I tatuaggi sono un modo per marchiare indelebilmente il tempio di Dio

A partire dagli anni ’90, complice la sovraesposizione alle serie ed ai programmi made in USA, i tatuaggi si sono diffusi a macchia d’olio tra la popolazione di tutto il mondo. Il tutto è cominciato come una moda di rottura nei confronti dei taboo delle vecchie generazioni fino a diventare una vera e propria forma d’arte. Al giorno d’oggi il tatuaggio rimane un oggetto estetico, ma insieme alla sua funzione primaria ha aggiunto una rete di significati che proviene da più culture e si mescola sui corpi di chi li porta.

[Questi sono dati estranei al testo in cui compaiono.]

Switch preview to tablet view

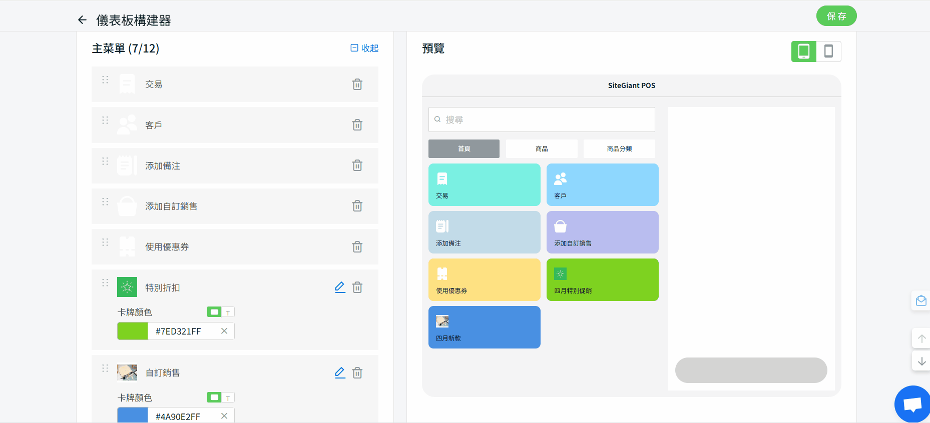[x=803, y=52]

Prendendo esempio dalla cultura russa o da quella nipponica, il tatuaggio diventa un modo per marchiare sulla pelle un periodo o un episodio significativo della propria vita come se fosse un monito a non commettere più quell’errore o un memento della sofferenza, della gioia o del cambiamento vissuto in un particolare periodo della nostra vita. Se dal punto di vista personale, dunque, il tatuaggio ha queste funzioni a livello professionale ha sostituito in parte i quadri su tela: nel mondo ci sono diversi artisti che espongono le proprie opere come se fossero dei quadri. Compreso il fenomeno da un punto di vista laico, ci preme capire come viene inteso il tatuaggio da un punto di vista prettamente religioso.

Prendendo ad esempio il Levitico e quindi la Bibbia ogni alterazione del corpo donatoci da Dio è un peccato grave, poiché risponde ad una mancata accettazione della volontà divina. Per la dottrina, insomma, chiunque modifichi permanentemente il proprio corpo con un tatuaggio si mette in condizione di peccato. A questa interpretazione dottrinale risalente ad una cultura antica, si assomma il timore che i tatuaggi siano delle porte che permettono al demonio di prendere possesso del nostro corpo. Tale convinzione è data dalle dichiarazioni di Anton Lavaey, fondatore della Chiesa di Satana, il quale scriveva nel suo primo libro che ogni singolo tatuaggio anche il più innocente c’è il satanismo, poiché è proprio la chiesa di satana che ne avrebbe voluto la diffusione.